[Aangeleverd fragment]
:::::

Uit hoofde van artikel 4, lid 3, van de richtlijn betreffende steun aan de scheepsbouw is het voor een contract geldende steunplafond het op de datum van ondertekening van het contract geldende steunplafond, behalve wanneer het schip meer dan drie jaar na de ondertekening van het definitieve contract wordt opgeleverd. In die gevallen geldt het plafond dat drie jaar voor de opleveringsdatum van het schip van toepassing was. Aangezien de schepen in het onderhavige geval pas in 1995/1996 werden opgeleverd, zou het steunplafond dat in dit geval van toepassing is normaal gesproken 4,5 % bedragen.
Volgens artikel 4, lid 3, tweede alinea, echter, kan de Commissie de opleveringstermijn van drie jaar verlengen wanneer dit gerechtvaardigd is wegens het technisch ingewikkelde karakter van het project of wegens vertragingen als gevolg van onverwachte, aanzienlijke en aantoonbare verstoringen met betrekking tot het werkprogramma van een scheepswerf.
Daar de Commissie betwijfelde of aan deze voorwaarde was voldaan, besloot zij de procedure in te leiden.

:::::

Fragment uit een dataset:
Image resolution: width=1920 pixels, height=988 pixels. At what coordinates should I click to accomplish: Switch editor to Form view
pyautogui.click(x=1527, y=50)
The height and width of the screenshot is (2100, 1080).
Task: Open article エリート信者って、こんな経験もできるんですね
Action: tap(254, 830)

:::::

[Doelstellingen]
1. Vertaal uit de tekst over scheepsbouwsteun de volgende zin in het Engels: "Daar de Commissie betwijfelde of aan deze voorwaarde was voldaan, besloot zij de procedure in te leiden."
2. Zet de tekst over scheepsbouwsteun voort, te beginnen na de laatste zin.

[Antwoorden oefening]
1. Since the Commission doubted whether this condition had been met, it decided to initiate the procedure.

2.
Het besluit de procedure van artikel 93, lid 2, in te leiden werd de Spaanse regering medegedeeld bij brief SG(96)D/10713 van de Commissie van 6 december 1996. Die brief werd in het Publicatieblad van de Europese Gemeenschappen gepubliceerd (3) als mededeling aan de overige lidstaten en belanghebbenden, om hen aan te manen hun opmerkingen te maken.
II
In het raam van de procedure maakten de Spaanse autoriteiten hun opmerkingen bij brief van 24 januari 1997. Verdere informatie werd verstrekt op twee informele vergaderingen van de diensten van de Commissie met vertegenwoordigers van de werf die op 10 april respectievelijk 28 mei 1997 plaatsvonden, en daarna via bilaterale contacten.
De Commissie ontving in het kader van de procedure voorts opmerkingen van de regeringen van twee lidstaten (Denemarken en het Verenigd Koninkrijk), die beide de twijfel van de Commissie delen over de verenigbaarheid van de beoogde verlenging van de opleveringstermijn met Richtlijn 90/684/EEG. Met name het Verenigd Koninkrijk wees erop, dat een aantal van zijn scheepswerven die in gevoelige gebieden zijn gevestigd, sleepboten bouwen en rechtstreeks met Spaanse werven zoals Zamacona concurreren. De Commissie deelde bij brief van 21 april 1997 deze opmerking aan de Spaanse regering mede en verzocht haar haar reactie kenbaar te maken. De Spaanse regering antwoordde bij schrijven van 12 mei 1997.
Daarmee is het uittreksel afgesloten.